» Data in this exercise:
/---

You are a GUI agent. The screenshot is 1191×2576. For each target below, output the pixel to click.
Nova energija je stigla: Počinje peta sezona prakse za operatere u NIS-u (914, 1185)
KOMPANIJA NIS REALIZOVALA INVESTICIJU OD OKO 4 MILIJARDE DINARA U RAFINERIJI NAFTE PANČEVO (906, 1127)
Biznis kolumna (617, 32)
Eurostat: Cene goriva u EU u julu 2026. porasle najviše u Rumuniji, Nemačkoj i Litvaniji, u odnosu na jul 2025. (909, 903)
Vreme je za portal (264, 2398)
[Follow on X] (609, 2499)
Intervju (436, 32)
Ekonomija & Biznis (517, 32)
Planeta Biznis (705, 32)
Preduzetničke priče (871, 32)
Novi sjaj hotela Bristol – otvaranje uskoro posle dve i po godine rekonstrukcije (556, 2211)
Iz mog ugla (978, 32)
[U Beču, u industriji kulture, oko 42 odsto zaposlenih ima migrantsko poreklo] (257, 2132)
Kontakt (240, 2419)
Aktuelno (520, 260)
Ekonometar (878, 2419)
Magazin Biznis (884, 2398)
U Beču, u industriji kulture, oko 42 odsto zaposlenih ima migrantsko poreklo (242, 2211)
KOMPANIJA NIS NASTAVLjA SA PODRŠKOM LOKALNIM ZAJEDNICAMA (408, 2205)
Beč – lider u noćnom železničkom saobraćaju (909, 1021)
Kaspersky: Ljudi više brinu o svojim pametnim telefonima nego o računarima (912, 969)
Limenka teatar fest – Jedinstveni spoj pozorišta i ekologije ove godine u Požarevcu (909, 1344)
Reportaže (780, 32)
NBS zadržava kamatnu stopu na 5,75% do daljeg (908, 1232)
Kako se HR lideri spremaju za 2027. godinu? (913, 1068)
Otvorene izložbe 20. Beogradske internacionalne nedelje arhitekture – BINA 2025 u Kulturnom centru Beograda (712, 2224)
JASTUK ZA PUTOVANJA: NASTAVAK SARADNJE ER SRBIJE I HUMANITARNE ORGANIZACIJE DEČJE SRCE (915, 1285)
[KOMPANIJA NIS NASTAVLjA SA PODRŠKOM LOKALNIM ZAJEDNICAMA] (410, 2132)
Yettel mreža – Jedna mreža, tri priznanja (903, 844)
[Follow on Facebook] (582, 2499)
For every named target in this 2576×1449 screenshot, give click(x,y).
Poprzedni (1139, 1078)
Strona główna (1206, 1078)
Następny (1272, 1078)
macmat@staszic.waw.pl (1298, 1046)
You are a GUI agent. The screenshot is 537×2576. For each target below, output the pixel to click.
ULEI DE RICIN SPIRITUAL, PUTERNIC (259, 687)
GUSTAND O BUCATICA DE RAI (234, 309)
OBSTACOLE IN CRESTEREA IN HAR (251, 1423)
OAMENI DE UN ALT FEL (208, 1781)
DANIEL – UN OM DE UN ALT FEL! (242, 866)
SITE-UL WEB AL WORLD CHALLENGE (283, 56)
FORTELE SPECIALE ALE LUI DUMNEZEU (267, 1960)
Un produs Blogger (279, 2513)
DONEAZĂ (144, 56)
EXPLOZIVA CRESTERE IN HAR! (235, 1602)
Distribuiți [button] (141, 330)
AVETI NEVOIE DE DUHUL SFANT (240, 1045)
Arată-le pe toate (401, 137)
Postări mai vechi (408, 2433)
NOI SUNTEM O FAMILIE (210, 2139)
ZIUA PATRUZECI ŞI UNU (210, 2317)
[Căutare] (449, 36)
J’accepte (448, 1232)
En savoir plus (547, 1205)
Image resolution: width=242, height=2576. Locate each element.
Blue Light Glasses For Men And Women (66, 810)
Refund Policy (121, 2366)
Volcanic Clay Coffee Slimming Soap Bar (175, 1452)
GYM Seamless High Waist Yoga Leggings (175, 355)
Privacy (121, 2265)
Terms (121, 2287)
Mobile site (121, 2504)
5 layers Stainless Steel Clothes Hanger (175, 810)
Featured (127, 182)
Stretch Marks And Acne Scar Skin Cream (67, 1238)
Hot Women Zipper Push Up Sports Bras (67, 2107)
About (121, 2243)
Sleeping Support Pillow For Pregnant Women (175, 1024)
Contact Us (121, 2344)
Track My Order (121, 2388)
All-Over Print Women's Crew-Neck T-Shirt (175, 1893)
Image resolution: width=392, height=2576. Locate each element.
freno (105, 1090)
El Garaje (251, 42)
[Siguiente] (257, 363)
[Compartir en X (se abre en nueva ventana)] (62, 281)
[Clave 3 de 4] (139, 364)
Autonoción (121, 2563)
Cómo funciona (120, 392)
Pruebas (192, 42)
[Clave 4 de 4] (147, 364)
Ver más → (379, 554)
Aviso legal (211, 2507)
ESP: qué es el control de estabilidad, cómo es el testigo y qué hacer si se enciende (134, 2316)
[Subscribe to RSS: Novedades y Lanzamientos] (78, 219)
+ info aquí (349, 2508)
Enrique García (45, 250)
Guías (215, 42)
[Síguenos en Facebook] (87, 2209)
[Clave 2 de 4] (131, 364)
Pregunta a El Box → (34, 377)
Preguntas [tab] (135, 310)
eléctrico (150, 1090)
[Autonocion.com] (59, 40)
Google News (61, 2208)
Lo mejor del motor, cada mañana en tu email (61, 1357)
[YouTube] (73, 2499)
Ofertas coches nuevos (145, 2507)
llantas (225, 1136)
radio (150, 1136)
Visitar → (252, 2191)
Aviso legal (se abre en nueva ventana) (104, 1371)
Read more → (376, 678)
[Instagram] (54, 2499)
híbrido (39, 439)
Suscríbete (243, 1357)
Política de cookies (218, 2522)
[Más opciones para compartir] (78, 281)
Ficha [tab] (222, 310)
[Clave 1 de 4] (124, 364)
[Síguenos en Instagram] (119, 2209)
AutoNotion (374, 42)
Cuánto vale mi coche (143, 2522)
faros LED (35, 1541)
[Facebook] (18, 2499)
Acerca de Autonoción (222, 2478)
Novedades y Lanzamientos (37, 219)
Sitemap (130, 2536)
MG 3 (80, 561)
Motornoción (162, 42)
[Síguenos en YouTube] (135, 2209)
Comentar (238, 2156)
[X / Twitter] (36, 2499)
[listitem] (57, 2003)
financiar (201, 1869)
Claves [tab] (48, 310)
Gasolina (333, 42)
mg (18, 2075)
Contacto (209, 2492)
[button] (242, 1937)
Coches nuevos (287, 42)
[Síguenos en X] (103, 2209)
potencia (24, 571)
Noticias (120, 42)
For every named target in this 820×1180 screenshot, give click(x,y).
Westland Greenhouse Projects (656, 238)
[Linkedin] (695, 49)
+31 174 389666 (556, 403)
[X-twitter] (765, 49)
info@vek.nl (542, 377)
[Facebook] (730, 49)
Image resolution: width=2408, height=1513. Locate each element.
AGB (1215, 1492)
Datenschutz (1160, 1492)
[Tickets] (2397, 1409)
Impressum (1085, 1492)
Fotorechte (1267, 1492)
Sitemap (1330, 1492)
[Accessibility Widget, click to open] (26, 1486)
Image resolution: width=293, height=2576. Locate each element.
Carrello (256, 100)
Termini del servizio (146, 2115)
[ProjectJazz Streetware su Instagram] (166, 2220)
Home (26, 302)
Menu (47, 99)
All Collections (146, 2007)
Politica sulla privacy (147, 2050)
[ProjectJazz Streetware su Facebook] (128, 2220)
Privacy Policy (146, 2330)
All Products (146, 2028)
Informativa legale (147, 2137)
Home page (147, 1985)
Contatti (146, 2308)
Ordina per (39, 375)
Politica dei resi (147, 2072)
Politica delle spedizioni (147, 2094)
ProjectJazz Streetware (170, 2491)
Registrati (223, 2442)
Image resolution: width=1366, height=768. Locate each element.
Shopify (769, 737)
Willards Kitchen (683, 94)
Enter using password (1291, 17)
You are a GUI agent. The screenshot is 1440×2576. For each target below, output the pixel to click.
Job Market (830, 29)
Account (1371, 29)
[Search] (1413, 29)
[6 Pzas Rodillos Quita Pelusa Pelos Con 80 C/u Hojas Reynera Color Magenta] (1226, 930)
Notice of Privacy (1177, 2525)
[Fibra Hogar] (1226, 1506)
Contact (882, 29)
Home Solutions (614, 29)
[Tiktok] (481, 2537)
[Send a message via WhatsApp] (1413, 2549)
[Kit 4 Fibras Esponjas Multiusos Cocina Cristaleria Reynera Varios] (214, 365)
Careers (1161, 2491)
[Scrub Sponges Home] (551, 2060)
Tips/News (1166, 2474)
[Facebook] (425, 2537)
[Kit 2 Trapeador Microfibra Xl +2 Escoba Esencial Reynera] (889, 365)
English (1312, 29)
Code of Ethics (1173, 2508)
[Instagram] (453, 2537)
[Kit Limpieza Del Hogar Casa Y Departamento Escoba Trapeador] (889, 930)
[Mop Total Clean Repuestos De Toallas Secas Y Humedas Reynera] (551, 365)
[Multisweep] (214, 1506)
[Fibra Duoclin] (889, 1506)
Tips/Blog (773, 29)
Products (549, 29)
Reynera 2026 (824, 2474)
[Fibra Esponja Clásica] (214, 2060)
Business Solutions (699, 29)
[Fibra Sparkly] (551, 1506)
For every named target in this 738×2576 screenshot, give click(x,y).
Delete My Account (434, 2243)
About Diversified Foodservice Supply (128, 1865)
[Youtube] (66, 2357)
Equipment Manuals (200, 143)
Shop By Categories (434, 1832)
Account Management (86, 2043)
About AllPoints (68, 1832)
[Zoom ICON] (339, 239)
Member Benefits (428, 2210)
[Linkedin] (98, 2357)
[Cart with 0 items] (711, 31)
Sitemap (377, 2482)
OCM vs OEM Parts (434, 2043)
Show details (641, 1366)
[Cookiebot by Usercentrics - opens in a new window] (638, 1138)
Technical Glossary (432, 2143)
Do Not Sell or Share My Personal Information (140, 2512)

\---

» What this task involves: When a line in the material above includes the word "PODRŠKOM", copy that line.

» Expected answer:
KOMPANIJA NIS NASTAVLjA SA PODRŠKOM LOKALNIM ZAJEDNICAMA (408, 2205)
[KOMPANIJA NIS NASTAVLjA SA PODRŠKOM LOKALNIM ZAJEDNICAMA] (410, 2132)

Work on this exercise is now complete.